Copy the entries below verbatim, from the line containing "Task: Select the ESP32-C6-DEVKITC-1-N8" down to the line containing "pyautogui.click(x=88, y=597)", including both of those lines.

※

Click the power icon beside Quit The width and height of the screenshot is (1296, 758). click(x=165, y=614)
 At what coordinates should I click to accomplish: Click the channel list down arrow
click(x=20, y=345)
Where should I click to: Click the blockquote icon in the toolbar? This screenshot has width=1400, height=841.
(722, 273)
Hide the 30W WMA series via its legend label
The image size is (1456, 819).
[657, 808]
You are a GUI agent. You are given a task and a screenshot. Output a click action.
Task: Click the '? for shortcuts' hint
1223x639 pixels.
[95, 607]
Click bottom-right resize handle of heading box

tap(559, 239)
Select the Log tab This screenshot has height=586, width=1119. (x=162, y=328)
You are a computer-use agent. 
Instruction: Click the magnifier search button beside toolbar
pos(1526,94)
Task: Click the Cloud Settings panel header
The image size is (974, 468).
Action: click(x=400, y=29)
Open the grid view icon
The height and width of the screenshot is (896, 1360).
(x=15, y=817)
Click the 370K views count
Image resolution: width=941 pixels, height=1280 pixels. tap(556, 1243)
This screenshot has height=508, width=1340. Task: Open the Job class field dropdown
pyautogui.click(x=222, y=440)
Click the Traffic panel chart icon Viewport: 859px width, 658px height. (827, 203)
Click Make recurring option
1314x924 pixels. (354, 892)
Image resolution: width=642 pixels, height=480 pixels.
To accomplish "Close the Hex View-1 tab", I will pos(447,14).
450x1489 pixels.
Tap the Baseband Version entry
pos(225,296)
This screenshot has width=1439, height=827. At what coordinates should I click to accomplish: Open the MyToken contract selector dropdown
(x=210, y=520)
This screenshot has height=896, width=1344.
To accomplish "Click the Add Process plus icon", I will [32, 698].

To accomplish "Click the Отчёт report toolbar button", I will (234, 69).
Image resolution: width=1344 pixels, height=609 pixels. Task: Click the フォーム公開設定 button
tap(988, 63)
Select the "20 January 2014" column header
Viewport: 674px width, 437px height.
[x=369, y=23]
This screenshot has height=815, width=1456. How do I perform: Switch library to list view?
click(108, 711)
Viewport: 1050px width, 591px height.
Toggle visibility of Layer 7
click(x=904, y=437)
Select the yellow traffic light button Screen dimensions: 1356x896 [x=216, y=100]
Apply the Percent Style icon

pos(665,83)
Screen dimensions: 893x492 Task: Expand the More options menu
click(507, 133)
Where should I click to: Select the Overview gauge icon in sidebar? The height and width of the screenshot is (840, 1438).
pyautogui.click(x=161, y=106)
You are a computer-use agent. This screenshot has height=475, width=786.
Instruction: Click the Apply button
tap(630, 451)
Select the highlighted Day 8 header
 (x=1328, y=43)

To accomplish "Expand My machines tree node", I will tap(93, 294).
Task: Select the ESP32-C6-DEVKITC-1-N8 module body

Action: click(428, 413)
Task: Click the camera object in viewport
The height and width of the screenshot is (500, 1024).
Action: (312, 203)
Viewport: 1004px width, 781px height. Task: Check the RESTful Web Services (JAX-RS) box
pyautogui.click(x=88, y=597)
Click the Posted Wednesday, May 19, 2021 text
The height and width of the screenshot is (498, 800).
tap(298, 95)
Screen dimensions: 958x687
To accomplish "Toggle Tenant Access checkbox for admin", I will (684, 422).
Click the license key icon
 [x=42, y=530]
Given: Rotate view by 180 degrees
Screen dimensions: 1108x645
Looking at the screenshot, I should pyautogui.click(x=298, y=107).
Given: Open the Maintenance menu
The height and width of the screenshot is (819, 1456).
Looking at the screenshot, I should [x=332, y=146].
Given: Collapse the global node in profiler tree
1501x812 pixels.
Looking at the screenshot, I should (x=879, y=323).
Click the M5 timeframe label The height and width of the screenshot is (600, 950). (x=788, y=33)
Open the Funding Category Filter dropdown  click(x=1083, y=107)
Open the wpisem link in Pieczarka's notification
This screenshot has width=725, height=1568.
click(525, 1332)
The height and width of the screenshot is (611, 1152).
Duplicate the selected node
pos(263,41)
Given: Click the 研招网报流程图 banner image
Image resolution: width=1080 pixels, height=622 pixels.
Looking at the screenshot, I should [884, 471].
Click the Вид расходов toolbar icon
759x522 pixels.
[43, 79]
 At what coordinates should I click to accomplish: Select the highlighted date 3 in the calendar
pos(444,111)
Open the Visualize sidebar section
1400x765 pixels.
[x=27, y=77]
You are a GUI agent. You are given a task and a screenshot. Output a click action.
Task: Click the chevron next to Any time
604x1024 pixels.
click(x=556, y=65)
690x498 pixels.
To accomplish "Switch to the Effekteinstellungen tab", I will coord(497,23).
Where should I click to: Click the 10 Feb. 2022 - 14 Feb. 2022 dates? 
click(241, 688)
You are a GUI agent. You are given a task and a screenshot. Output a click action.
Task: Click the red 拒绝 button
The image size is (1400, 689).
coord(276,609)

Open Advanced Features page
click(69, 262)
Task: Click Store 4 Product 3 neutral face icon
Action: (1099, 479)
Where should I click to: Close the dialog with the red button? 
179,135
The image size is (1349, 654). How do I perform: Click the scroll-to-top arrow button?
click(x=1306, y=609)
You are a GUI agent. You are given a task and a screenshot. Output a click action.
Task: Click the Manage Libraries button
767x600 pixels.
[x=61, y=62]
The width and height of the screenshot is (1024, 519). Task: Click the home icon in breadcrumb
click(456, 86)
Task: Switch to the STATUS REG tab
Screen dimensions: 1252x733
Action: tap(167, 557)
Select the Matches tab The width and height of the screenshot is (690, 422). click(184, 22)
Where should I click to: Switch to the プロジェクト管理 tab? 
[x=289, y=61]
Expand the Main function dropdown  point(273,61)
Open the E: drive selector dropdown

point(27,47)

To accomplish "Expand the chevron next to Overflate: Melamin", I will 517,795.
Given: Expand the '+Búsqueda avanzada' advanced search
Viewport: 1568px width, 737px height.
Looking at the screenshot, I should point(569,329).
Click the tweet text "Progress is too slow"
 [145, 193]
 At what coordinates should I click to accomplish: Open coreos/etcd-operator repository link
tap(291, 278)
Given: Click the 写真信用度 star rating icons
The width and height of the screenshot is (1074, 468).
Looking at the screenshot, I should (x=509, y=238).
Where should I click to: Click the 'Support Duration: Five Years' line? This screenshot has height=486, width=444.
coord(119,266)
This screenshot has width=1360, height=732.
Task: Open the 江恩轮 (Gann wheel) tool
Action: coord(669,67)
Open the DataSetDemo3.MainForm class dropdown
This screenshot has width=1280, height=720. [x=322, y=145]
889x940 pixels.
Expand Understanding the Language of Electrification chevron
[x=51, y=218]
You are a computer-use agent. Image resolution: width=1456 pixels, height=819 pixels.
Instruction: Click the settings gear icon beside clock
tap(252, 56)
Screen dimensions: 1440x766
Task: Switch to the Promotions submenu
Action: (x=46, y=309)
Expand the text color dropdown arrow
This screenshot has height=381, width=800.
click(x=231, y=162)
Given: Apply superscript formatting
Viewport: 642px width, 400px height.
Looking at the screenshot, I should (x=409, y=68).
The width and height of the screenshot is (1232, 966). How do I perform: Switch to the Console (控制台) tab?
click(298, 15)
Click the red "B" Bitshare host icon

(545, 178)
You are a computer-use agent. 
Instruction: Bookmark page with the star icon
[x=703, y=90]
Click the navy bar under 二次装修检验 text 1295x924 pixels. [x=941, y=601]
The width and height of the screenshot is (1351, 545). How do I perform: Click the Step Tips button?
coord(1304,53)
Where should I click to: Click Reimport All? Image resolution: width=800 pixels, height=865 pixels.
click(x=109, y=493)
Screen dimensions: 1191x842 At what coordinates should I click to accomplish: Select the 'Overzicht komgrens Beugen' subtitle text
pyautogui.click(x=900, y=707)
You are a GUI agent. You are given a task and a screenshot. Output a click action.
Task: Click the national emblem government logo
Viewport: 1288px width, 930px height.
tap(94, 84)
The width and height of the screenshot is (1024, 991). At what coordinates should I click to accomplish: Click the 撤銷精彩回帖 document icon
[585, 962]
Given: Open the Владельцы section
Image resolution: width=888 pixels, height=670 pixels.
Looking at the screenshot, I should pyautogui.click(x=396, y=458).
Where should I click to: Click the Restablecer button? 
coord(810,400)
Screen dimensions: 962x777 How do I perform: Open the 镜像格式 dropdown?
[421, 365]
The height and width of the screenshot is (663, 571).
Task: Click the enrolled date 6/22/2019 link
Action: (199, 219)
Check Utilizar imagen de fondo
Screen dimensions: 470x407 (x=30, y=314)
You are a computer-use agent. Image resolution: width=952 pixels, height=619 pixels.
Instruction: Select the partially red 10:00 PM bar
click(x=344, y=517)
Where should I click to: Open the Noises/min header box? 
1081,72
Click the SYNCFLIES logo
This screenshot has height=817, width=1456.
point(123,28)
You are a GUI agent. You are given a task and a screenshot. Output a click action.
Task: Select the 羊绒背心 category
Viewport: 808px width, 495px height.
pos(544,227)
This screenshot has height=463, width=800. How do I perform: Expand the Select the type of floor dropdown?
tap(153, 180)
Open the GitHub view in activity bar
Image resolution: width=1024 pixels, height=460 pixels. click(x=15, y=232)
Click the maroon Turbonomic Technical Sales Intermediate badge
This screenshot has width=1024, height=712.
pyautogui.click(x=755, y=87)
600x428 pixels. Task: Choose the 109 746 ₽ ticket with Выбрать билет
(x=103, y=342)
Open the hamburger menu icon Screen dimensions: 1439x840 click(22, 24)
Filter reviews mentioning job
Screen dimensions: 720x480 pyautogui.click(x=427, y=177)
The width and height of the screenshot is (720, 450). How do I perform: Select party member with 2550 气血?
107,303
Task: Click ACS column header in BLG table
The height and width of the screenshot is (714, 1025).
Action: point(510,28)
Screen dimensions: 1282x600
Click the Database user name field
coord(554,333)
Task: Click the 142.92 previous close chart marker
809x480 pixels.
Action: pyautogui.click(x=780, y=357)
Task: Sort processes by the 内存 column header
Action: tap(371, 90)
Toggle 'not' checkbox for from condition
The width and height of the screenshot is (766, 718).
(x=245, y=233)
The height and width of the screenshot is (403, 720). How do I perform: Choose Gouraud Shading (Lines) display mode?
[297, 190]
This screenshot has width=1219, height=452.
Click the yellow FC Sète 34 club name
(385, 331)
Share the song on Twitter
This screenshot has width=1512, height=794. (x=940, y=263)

※

# TASK RESPONSE
Task: Select the ESP32-C6-DEVKITC-1-N8 module body

Action: click(428, 413)
Task: Click the camera object in viewport
The height and width of the screenshot is (500, 1024).
Action: (312, 203)
Viewport: 1004px width, 781px height. Task: Check the RESTful Web Services (JAX-RS) box
pyautogui.click(x=88, y=597)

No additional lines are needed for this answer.